The problem
Rewrite the rows from the start through the line containing "click(471, 45)", replacing every "button" with "control" and leaving everything else unchanged.

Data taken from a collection
***

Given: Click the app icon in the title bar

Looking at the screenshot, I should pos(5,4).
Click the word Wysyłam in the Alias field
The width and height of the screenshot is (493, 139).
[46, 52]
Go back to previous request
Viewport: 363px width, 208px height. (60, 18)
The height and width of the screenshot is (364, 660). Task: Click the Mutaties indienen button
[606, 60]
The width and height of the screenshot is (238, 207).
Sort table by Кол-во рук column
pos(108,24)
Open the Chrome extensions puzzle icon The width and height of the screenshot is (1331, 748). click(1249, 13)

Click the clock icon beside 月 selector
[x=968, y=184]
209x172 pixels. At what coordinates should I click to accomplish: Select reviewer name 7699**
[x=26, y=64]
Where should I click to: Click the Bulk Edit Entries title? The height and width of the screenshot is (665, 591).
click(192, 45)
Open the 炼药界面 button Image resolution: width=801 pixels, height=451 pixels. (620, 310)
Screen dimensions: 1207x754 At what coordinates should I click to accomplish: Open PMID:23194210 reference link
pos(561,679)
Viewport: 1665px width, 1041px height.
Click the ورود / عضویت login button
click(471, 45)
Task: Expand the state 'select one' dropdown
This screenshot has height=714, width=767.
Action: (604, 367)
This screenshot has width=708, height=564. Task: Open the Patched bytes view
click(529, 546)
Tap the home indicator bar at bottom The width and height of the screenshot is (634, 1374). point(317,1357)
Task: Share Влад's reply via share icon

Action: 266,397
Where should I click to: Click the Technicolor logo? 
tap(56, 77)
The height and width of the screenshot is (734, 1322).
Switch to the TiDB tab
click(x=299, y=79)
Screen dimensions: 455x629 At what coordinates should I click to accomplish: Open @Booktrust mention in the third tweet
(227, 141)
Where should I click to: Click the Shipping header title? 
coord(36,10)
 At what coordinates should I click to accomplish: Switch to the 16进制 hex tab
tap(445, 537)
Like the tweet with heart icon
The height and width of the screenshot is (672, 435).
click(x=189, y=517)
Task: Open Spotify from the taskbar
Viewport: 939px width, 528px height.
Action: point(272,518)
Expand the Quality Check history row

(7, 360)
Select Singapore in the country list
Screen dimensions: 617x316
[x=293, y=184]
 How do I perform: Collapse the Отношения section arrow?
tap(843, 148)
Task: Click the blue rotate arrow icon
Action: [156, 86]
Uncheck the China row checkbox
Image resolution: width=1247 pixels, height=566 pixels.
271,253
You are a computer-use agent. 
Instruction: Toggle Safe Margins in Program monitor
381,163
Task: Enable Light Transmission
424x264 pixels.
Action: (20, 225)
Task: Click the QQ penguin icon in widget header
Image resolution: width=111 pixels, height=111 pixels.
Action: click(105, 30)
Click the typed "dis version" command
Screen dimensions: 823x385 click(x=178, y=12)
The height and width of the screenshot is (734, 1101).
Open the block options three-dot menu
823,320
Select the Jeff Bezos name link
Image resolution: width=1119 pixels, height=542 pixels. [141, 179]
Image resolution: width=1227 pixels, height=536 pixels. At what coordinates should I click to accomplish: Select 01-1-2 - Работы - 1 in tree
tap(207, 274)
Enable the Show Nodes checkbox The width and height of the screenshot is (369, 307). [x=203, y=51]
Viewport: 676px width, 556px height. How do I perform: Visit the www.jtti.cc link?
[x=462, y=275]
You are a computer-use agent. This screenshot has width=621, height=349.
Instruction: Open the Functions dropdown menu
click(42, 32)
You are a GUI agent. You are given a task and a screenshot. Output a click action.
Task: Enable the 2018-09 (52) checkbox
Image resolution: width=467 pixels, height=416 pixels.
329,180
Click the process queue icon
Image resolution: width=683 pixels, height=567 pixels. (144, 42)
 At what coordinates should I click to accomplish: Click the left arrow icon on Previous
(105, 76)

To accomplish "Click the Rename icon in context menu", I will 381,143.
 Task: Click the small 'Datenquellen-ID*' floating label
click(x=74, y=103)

***

The solution
Given: Click the app icon in the title bar

Looking at the screenshot, I should pos(5,4).
Click the word Wysyłam in the Alias field
The width and height of the screenshot is (493, 139).
[46, 52]
Go back to previous request
Viewport: 363px width, 208px height. (60, 18)
The height and width of the screenshot is (364, 660). Task: Click the Mutaties indienen control
[606, 60]
The width and height of the screenshot is (238, 207).
Sort table by Кол-во рук column
pos(108,24)
Open the Chrome extensions puzzle icon The width and height of the screenshot is (1331, 748). click(1249, 13)

Click the clock icon beside 月 selector
[x=968, y=184]
209x172 pixels. At what coordinates should I click to accomplish: Select reviewer name 7699**
[x=26, y=64]
Where should I click to: Click the Bulk Edit Entries title? The height and width of the screenshot is (665, 591).
click(192, 45)
Open the 炼药界面 control Image resolution: width=801 pixels, height=451 pixels. (620, 310)
Screen dimensions: 1207x754 At what coordinates should I click to accomplish: Open PMID:23194210 reference link
pos(561,679)
Viewport: 1665px width, 1041px height.
Click the ورود / عضویت login control
click(471, 45)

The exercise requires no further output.